Summary
- Most GCC countries have enacted or updated their cybercrime laws as part of their efforts to address the increasing threat of cybercrime. However, most of these focus on limiting freedom of expression and at the same time omit key elements needed to combat cybercrime as this would be understood under most legal frameworks.
- GCC cybercrime legal frameworks depart from international practice on cybercrime legislation in both structure and content.
- Regarding their structure, cybercrime legal frameworks in the GCC are focused on substantive criminal law that criminalizes offences considered to be cybercrimes. However, in prosecutions and investigations, most GCC countries still apply traditional texts to cybercrime cases that are mostly oblivious to the nature of these cases. This impedes the success of these efforts and therefore the overall impact of fighting cybercrime.

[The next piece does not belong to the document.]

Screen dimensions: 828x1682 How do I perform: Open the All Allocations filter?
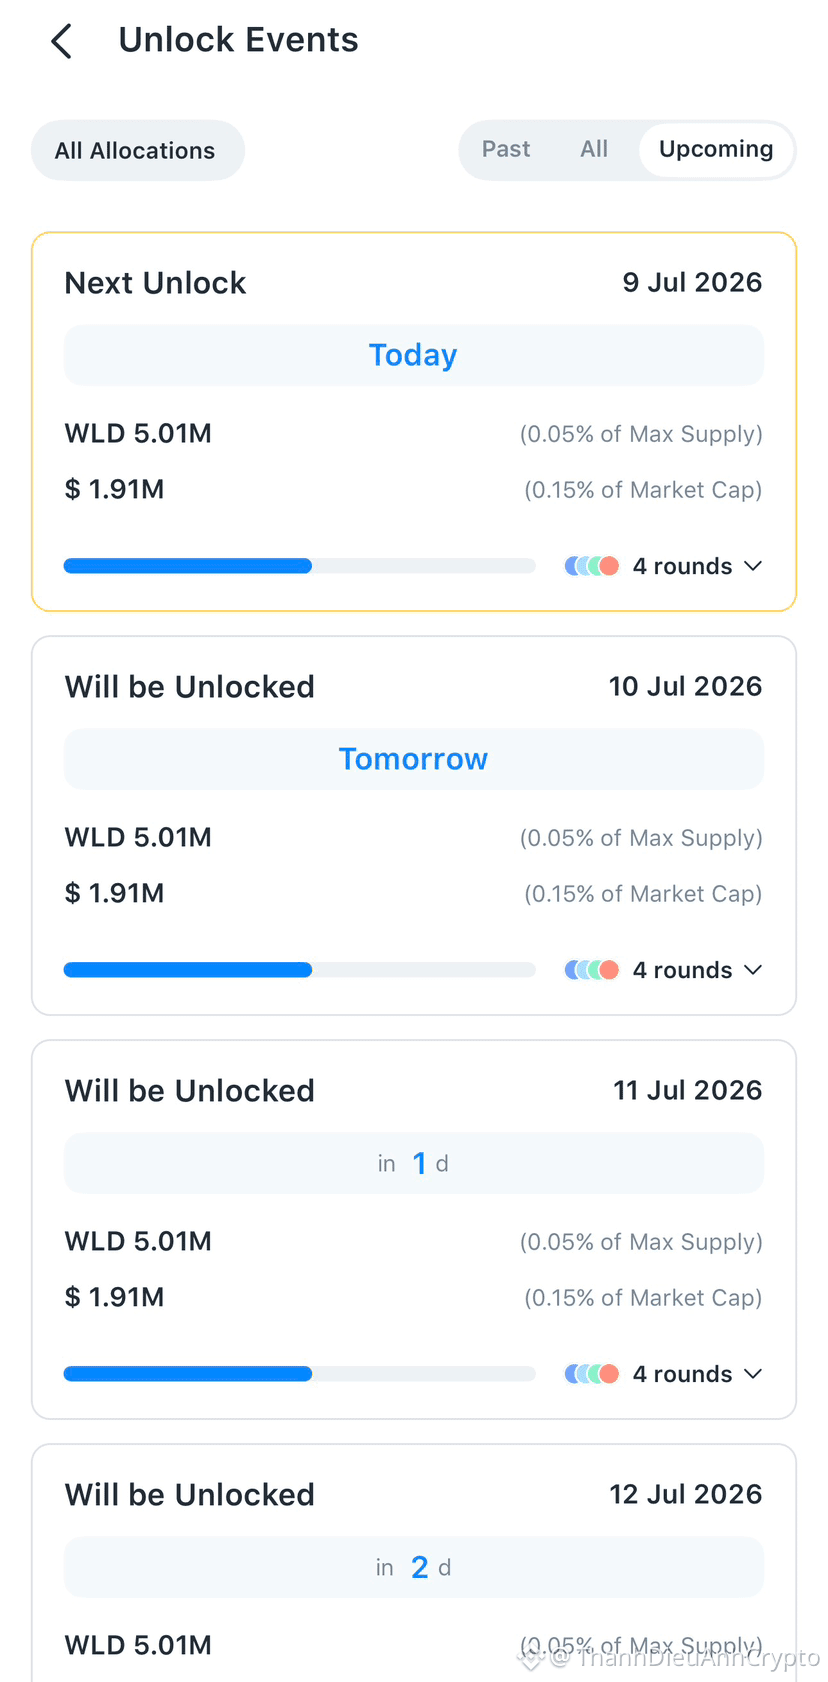point(138,151)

- Regarding their content, all GCC countries, except for Bahrain, have introduced as part of their cybercrime laws provisions that criminalize a wide-spectrum of content, using vaguely worded provisions that create the potential for confusion and abuse.

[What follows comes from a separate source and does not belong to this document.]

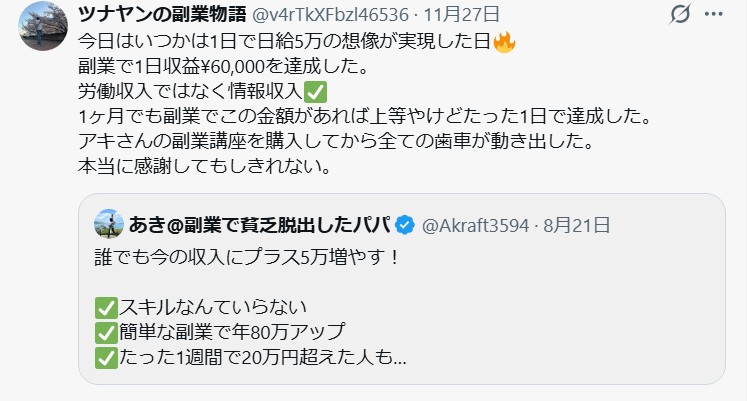Click the line 副業で1日収益¥60,000を達成した
The image size is (747, 401).
pyautogui.click(x=224, y=67)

- The GCC countries have historically restricted traditional forms of speech, and have latterly sought to do the same with online speech as well. This was arguably accelerated by the events of the Arab uprisings and the ‘cultural revolution’ that was brought forward by social media.
- Through their cybercrime laws, the GCC countries have sought to get a stronger grip on social media, and to stymie the potential for spillover via online platforms of political unrest from other Arab countries.

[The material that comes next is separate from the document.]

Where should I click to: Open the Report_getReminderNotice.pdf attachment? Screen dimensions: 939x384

- Several human rights defenders and activists, as well as other social media users, have been prosecuted under these laws, deported or jailed for online comments, for blogging or for posting pictures aimed at social, religious or political ends. Some people have been detained for publishing humorous and satirical online content.
- Given their text and scope of application, most cybercrime laws of the GCC countries could put in jeopardy the right to free speech and are at odds with international human rights law, standards and safeguards. Furthermore, their current structure, combined with a lack in other laws that address the specificities of cybercrime, makes them an inadequate tool for fighting cybercrime.
- Revision of these cybercrime laws is urgently required, and is essential for better security, for a better society and for better civil liberties.
- GCC governments would benefit extensively from joining international forums on cybercrime – such as the Budapest Convention – as this would help them in harmonizing and updating their laws, in enhancing their cybercrime investigative techniques, and in increasing international cooperation between them and with other countries.